- Passage provided -
"""

By PAUL REDFERN, NATION Correspondent
Posted  Sunday, November 23  2008 at  14:00

LONDON, Sunday - Rich nations are buying up huge tracts of land across sub Saharan Africa to grow food or bio fuels for the future according to new evidence from the United Nations Food and Agriculture organisation.

Following reports in SaturdayNation that some rich westerners were buying up some of the best stretches of Kenya’s coastline to build multi-million pound villas comes the news that it is not only prime coastal areas that are attracting western interest

According to the head of the UN Food and Agriculture Organisation, Jacques Diouf, a number of the western governments and corporations are buying up the rights to millions of hectares of agricultural land in developing countries in an effort to secure their own long-term food supplies.

Mr Diouf has warned that the controversial rise in land deals could create a form of “neo-colonialism”, with poor states producing food for the rich at the expense of their own hungry people.

The UK newspaper the Guardian said that the escalating cost of the world’s food prices had already set off a second “scramble for Africa”.
This week, the South Korean firm Daewoo Logistics announced plans to buy a 99-year lease on a million hectares in Madagascar.

"""

- Listing -
"""

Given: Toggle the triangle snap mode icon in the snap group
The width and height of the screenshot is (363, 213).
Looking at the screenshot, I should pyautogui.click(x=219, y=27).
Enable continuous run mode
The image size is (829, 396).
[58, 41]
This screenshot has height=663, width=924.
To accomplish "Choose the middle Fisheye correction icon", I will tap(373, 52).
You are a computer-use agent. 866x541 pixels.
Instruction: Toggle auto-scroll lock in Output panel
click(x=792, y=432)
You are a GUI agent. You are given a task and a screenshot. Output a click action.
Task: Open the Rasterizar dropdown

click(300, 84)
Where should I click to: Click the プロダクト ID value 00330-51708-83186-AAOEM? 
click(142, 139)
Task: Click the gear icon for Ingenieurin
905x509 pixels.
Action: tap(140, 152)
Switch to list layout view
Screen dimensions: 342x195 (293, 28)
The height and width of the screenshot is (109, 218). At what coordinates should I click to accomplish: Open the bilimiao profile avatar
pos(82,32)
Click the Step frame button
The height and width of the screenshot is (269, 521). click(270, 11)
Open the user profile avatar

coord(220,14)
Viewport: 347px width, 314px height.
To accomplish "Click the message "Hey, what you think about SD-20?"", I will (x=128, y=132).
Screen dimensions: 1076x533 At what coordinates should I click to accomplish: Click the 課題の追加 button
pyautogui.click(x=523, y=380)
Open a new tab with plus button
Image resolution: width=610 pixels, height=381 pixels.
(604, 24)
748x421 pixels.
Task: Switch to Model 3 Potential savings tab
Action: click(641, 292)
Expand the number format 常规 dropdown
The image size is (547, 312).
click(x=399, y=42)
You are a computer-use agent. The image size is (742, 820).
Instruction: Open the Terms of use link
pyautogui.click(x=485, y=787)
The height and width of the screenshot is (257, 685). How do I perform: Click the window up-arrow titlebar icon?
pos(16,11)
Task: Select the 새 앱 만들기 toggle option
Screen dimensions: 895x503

"""

- To do -
• 1. According to the article on land deals in Africa, why does Jacques Diouf fear the rise in these deals could become a form of "neo-colonialism"? Answer in one to three sentences.
• 2. Rewrite the article on land deals in Africa from "LONDON, Sunday - Rich" to "long-term food supplies.", replacing "corporations" with "companies".
The data can be set aside here.

- Task answers -
• 1. He fears that poor states would end up producing food for the rich at the expense of their own hungry people.

• 2.
LONDON, Sunday - Rich nations are buying up huge tracts of land across sub Saharan Africa to grow food or bio fuels for the future according to new evidence from the United Nations Food and Agriculture organisation.

Following reports in SaturdayNation that some rich westerners were buying up some of the best stretches of Kenya’s coastline to build multi-million pound villas comes the news that it is not only prime coastal areas that are attracting western interest

According to the head of the UN Food and Agriculture Organisation, Jacques Diouf, a number of the western governments and companies are buying up the rights to millions of hectares of agricultural land in developing countries in an effort to secure their own long-term food supplies.